Along the graveled road,
we meet with the afforested conifers.
At the point of Fukara Watergate,
there begins a hiking route
leading to the trekking course along Ashinoko Skyline.
Oh, you can start this ridgeway walk not coming here
 but enter straight from Kojiri Watergate point.
To tell you the truth,
entering the ridgeway from Kojiri Watergate
 requires steep climbing,
but going up from Fukara Watergate is easier.

On our left is Lake Ashinoko.
Maps say there are beaches here and there,
but I could not find “beach” except one
called Shirahama (White Beach) at the very end of Westshore.

Eventually,
the route becomes a standard hiking road.

But the signs are shown.

It’s slippery moss-eaten way.

This is the angle a crater can give.

The road is cut into pieces by dry streams like this.

This is another dry stream jumping into the Lake.

Sometimes, there is a help of wooden bridge.

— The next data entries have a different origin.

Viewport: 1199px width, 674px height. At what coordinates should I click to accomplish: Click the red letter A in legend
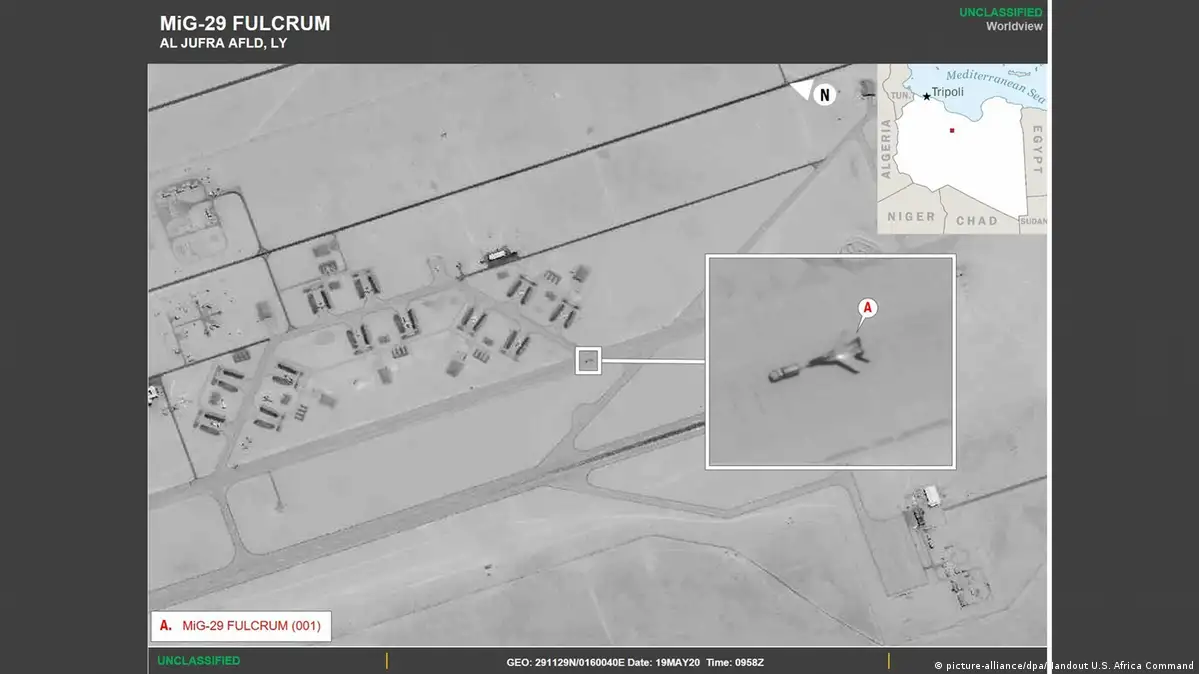coord(165,626)
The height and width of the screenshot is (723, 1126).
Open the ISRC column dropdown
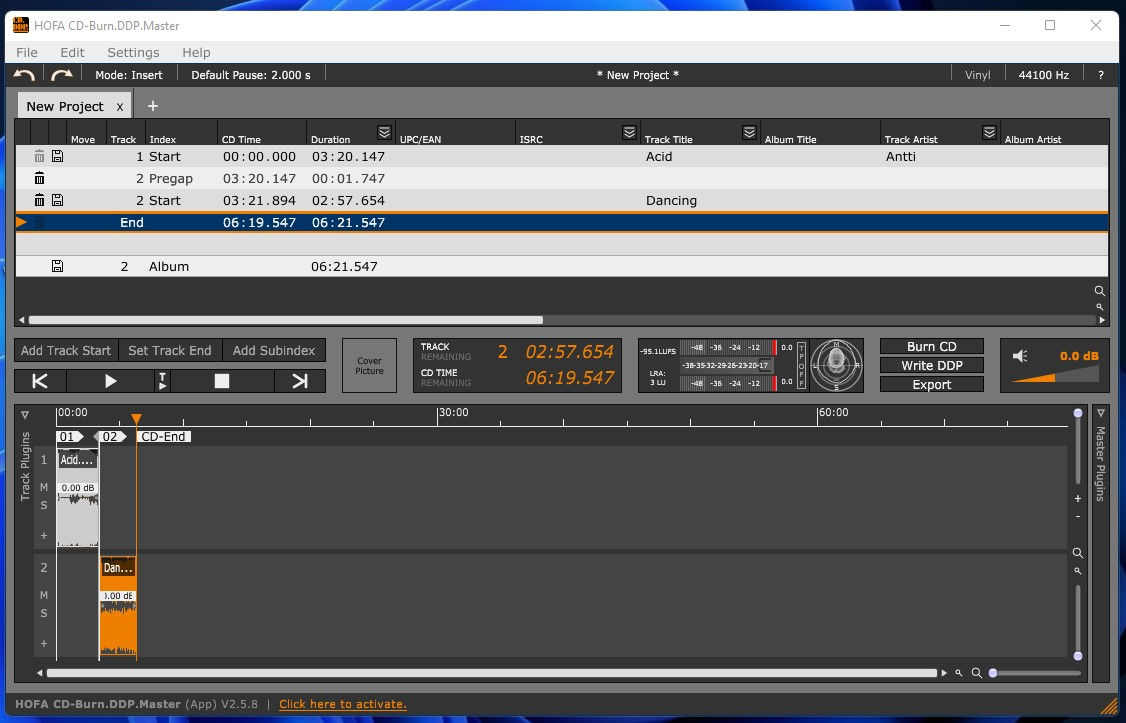629,133
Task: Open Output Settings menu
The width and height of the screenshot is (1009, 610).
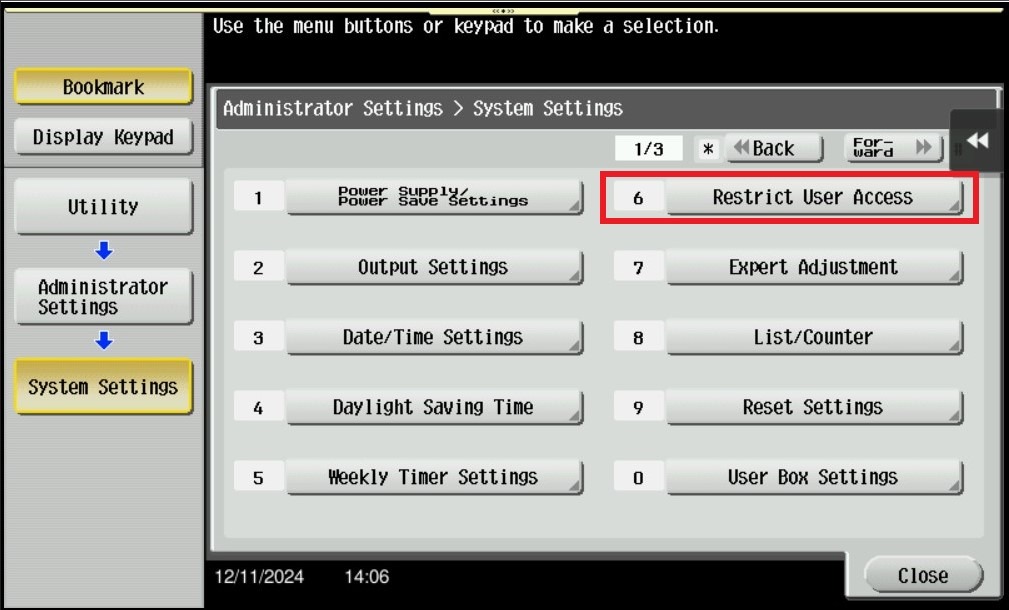Action: (x=434, y=268)
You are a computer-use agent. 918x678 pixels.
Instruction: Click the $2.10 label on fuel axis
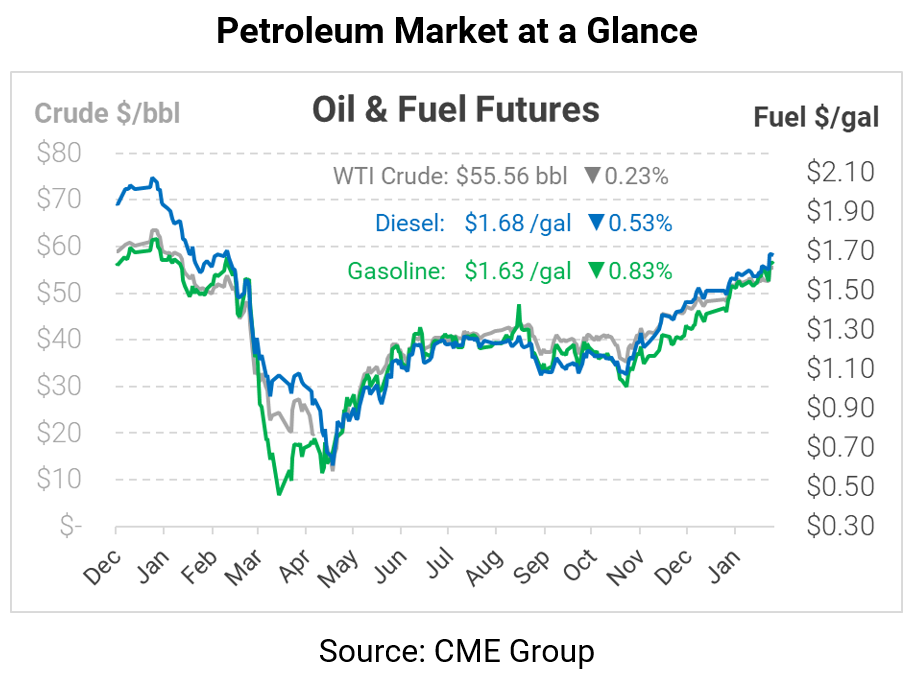[x=840, y=172]
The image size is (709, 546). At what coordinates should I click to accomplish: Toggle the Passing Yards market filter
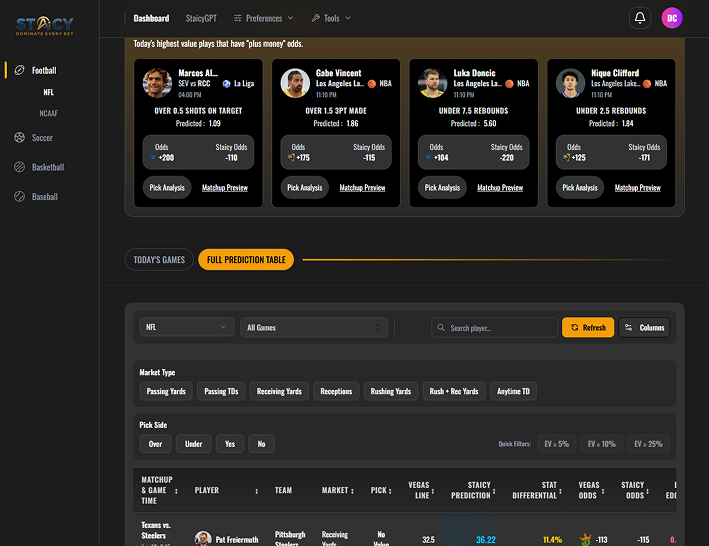coord(165,391)
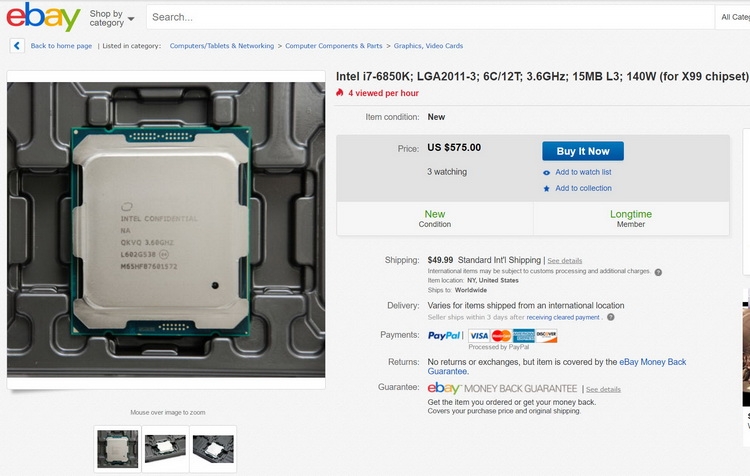Click the back arrow icon
The height and width of the screenshot is (476, 750).
click(17, 46)
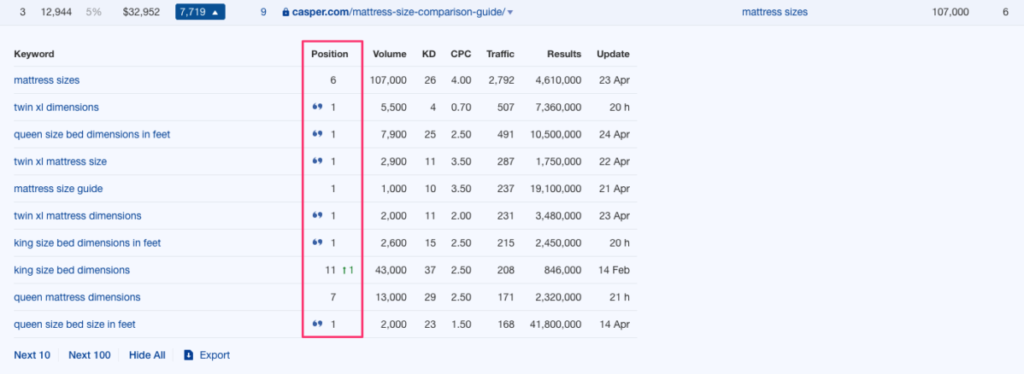Click the Export file icon
The image size is (1024, 374).
pyautogui.click(x=189, y=355)
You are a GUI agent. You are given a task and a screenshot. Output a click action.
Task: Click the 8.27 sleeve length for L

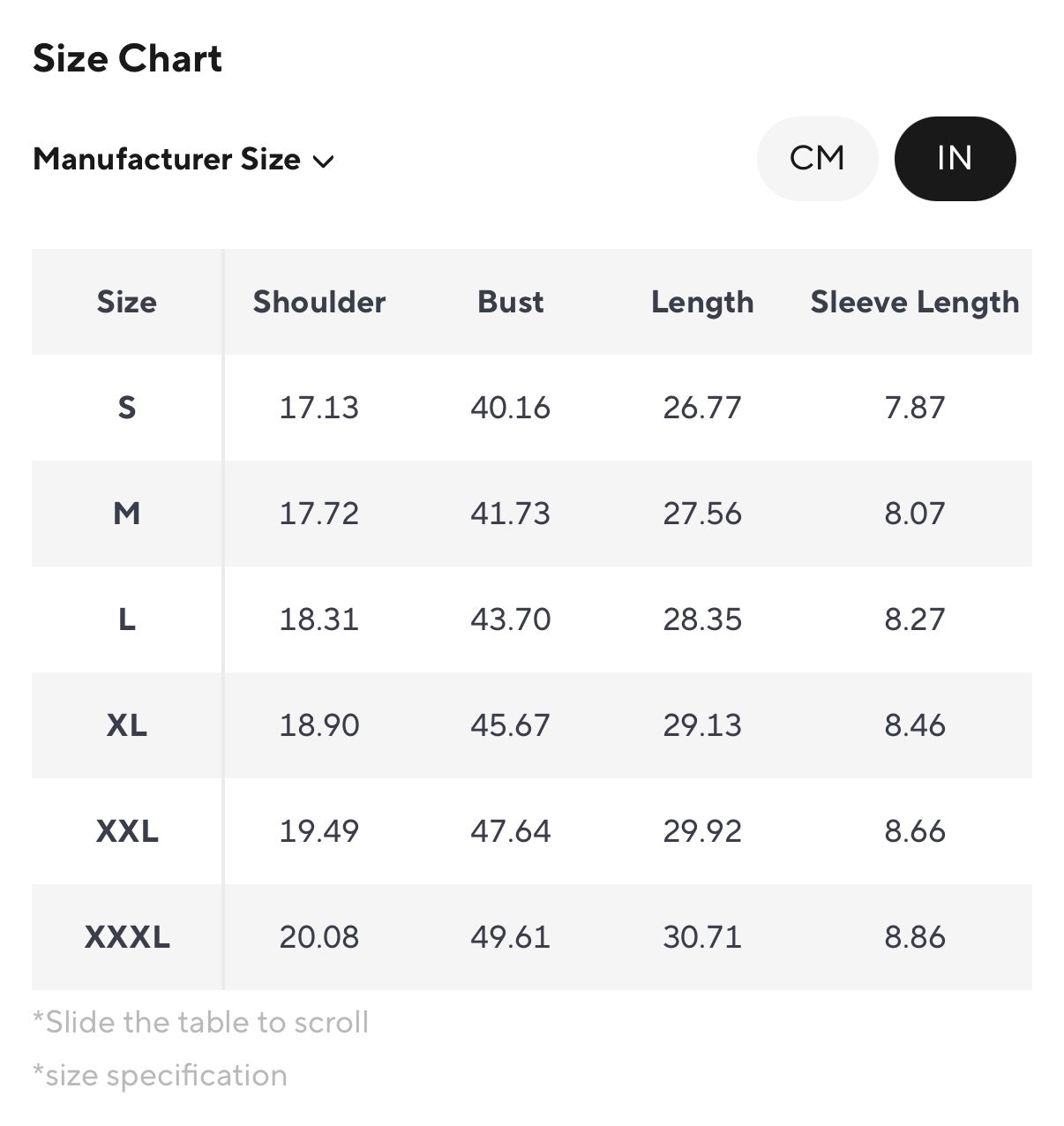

Please don’t step off the route,
especially to the left, aka to the Lake.


That’s said, the Westshore walking path of Lake Ashinoko is really an impressive course in a natural forest spreading over the sharp slope of crater. In the middle of May, blood orange flowers of wild torch azalea (Rhododendron kaempferi) adorned the rim of the lake in a way they never show in a neatly pruned garden. Although there is a debate if Weigela coraeensis in Hakone is different from these in the other parts of Japan, those on the Westshore of the Lake are pure white, which is a sign they really are Hakone Weigela coraeensis. (FYI, standard Weigela coraeensis has variegated colors of flowers from red to white in one tree, with more elongated leaves of larger serration.) Clematis japonica casually dangled lots of purple-red pretty flowers along the slippery trekking course. Meanwhile, beautiful colonies of moss Pyrrhobryum dozyanum welcomed our foot here and there. I was impressed. The course was full of the natural beauty of Hakone National Park.

Wild torch azalea

Hakone Weigela coraeensis

Clematis japonica

Pyrrhobryum dozyanum

… and I found lots of Monk’s food in this course.
 Be aware that!

After passing the memorial of the deceased by the 1930 inland earthquake for Hakone and Izu, the course returns to graveled road accessible for cars. On our right, there appear afforested conifers with signs telling us management of the forest is done by the national government. I could find several food marks by deer in the vegetation along such road at the beginning and the end of Westshore hiking course. Hmmmm … animals do not like precipitous crater slopes either when they can choose … We soon met with the entrance for Hakone Yasuragi-no-mori Forest 箱根やすらぎの森, a natural park managed by Hakone Town. From here the road around Lake Ashinoko to return to Seisa Lake Arena is paved 10km. I’ll tell you about my adventure there next week. It’s a main street of “International tourism of Hakone,” mate. 😉

The earthquake memorial

Spathe of this Cobra lily (Arisaema) is eaten.
Oh my … it contains lots of aldehyde, doesn’t it?
Was the eater alright?

Shirahama Beach

The road returns wide.

The entrance to Yasuragi-no-mori Forest

The event is organized by Hakone Townhall, but the condition of the Hakone National Park is in the end watched by Hakone Visitor Center of the Ministry of Environment. Actually, the center is next to Seisa Lake Arena. The contact info for the Visitor Center is

Hakone Visitor Center of the Ministry of Environment 環境省箱根ビジターセンター
164 Motohakone, Hakonemachi, Ashigarashimo-gun, Kanagawa, 250-0522
〒250-0522 神奈川県足柄下郡箱根町元箱根164
TEL:0460-84-9981
FAX:0460-84-5721

http://hakonevc.sunnyday.jp/english-info/ 

+ Hakone is a place with lots of rain and natural incidents. If you try the Westshore of Lake Ashinoko by yourself, you’d better check first the HP of Visitor Center if the course is accessible. Landslides, lake-flood, fallen big trees, … you name it. The hiking road is often closed due to such incidents. Good luck.